Salzburger Nachrichten am 04. Juli 2002 - Bereich: kultur
Produktiver und experimentierfreudiger Paul Klee

Die Kunsthalle Krems zeigt eine Auswahl aus der bedeutenden Klee-Sammlung von Carl Djerassi

Die Parallelen zwischen Paul Klee (1879-1940), eine der Zentralfiguren der Kunst des 20. Jahrhunderts, und dem Wissenschafter und Sammler Carl Djerassi sind verblüffend. Der aus der Schweiz gebürtige Klee wurde als "entarteter Künstler" aus Deutschland und vom Berliner Bauhaus vertrieben, war vielseitig begabt, virtuoser Geiger, Lyriker und entschied sich erst relativ spät für die Malerei. Der Wiener Carl Djerassi, Sohn eines jüdischen Ärztepaares, emigrierte nach dem Einmarsch der Nationalsozialisten in die USA, heute lebt er in San Francisco. Djerassi ist Chemiker, berühmt wurde er durch die Herstellung eines künstlichen Hormons, woraus die Antibabypille entwickelt wurde. Er ist aber auch Autor von Romanen und einer Reihe von Theaterstücken, vor allem aber begeisterter Kunstsammler.

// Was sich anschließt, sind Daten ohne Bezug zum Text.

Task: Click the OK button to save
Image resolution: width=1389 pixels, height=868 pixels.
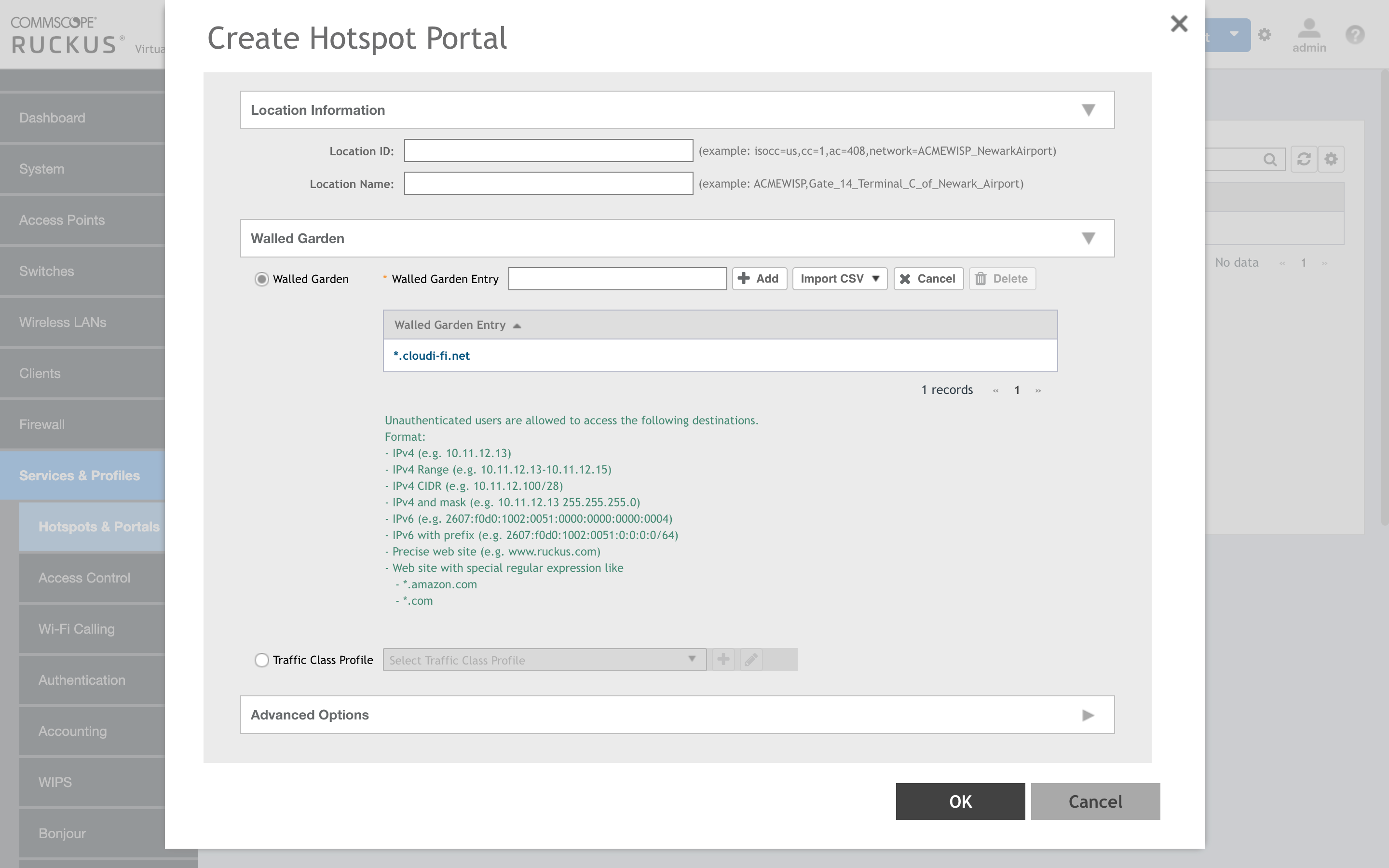Action: tap(960, 801)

Diese Leidenschaft konzentriert sich ausschließlich auf Paul Klee. Vierzigjährig erwarb er in der Londoner Marlborough Gallery seine ersten beiden Blätter von Klee, heute umfasst seine Sammlung 130 Arbeiten, ausschließlich Zeichnungen, Aquarelle und Druckgrafiken. Rund 80 Arbeiten aus dieser berühmten Sammlung präsentiert Direktor Carl Aigner in der Kunsthalle Krems, für ihn ist es "die bisher bedeutendste Ausstellung in meinem Haus".

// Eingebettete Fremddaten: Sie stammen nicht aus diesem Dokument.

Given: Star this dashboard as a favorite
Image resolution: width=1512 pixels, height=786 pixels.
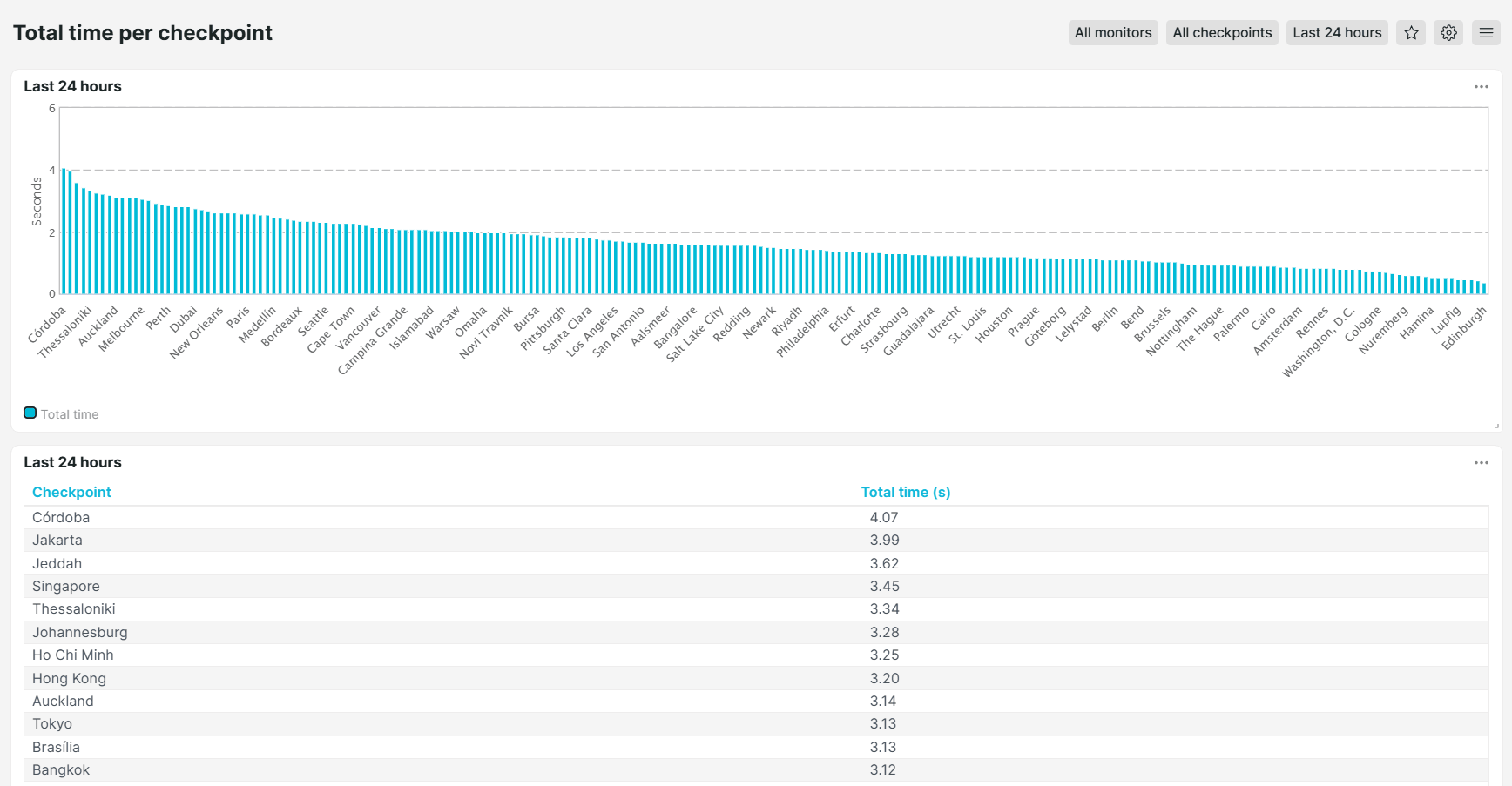Looking at the screenshot, I should pyautogui.click(x=1410, y=32).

Im Oberlichtsaal eröffnet die Schau mit fünfzehn exzellenten Ölgemälden aus öffentlichen und privaten Sammlungen. Die folgende, chronologisch inszenierte Djerassi-Auswahl zeigt Arbeiten aus allen Schaffensperioden Klees, beginnend mit seltenen symbolistischen Radierungen von 1903/1905 bis zum Spätwerk im Berner Exil. Klee zeichnete ja bis zuletzt wie ein Besessener, allein in seinem vollen letzten Lebensjahr 1939 sind 1300 Arbeiten entstanden. Die Kremser Schau zeigt die Einzigartigkeit des Werkes von Klee, dessen zauberhafte Poesie, die in ein feinstes, oft kompliziertes Liniengeflecht eingebundene Musikalität der Grafik.

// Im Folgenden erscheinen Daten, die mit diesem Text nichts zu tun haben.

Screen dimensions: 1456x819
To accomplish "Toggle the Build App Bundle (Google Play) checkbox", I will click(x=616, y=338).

Zahlreiche Blätter enthalten zudem eine verschlüsselte Symbolik, so der geschwungene rote Pfeil in "Pferd und Mann", der als Schicksalsmetapher gedeutet wird. Seit der gemeinsamen Tunisreise 1914 mit August Macke gewinnen magische Farbgründe an Bedeutung, schließlich bekennt Klee: "Die Farbe hat mich, sie hat mich für immer." Die Schau zeigt auch Klees Experimentierfeudigkeit, er verwendet Leinengewebe, Holz oder Pappe, hantiert mit Kreide, Gips, Lasur- oder Temperafarben.